» What you are asked to do: Report every line of the entries that contains the word "Read".

(Stored data)
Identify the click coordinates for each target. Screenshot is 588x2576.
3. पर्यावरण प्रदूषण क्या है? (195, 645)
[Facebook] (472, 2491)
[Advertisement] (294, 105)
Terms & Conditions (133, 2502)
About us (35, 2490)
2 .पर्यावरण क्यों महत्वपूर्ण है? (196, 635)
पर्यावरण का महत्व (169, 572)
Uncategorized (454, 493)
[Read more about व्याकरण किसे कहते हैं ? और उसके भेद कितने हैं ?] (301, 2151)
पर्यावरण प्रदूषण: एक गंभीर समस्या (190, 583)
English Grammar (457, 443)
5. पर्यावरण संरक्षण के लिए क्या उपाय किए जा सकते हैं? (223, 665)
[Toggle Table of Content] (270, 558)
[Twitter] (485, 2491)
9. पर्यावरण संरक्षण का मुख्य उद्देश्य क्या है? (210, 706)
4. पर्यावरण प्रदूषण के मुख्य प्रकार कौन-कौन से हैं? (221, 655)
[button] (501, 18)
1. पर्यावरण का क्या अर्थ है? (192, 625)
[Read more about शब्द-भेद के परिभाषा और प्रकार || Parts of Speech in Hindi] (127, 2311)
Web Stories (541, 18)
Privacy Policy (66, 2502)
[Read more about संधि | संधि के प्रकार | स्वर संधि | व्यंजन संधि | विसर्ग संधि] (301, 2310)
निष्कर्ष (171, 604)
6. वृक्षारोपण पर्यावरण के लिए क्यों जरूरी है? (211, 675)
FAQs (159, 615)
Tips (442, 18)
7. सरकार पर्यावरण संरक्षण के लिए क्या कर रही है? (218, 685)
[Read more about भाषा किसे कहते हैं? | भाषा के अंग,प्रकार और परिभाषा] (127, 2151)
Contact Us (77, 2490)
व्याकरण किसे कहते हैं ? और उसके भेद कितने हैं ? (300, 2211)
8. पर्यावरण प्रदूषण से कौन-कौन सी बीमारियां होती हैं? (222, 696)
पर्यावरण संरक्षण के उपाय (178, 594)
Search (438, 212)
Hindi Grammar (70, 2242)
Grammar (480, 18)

» Written solution:
[Read more about व्याकरण किसे कहते हैं ? और उसके भेद कितने हैं ?] (301, 2151)
[Read more about शब्द-भेद के परिभाषा और प्रकार || Parts of Speech in Hindi] (127, 2311)
[Read more about संधि | संधि के प्रकार | स्वर संधि | व्यंजन संधि | विसर्ग संधि] (301, 2310)
[Read more about भाषा किसे कहते हैं? | भाषा के अंग,प्रकार और परिभाषा] (127, 2151)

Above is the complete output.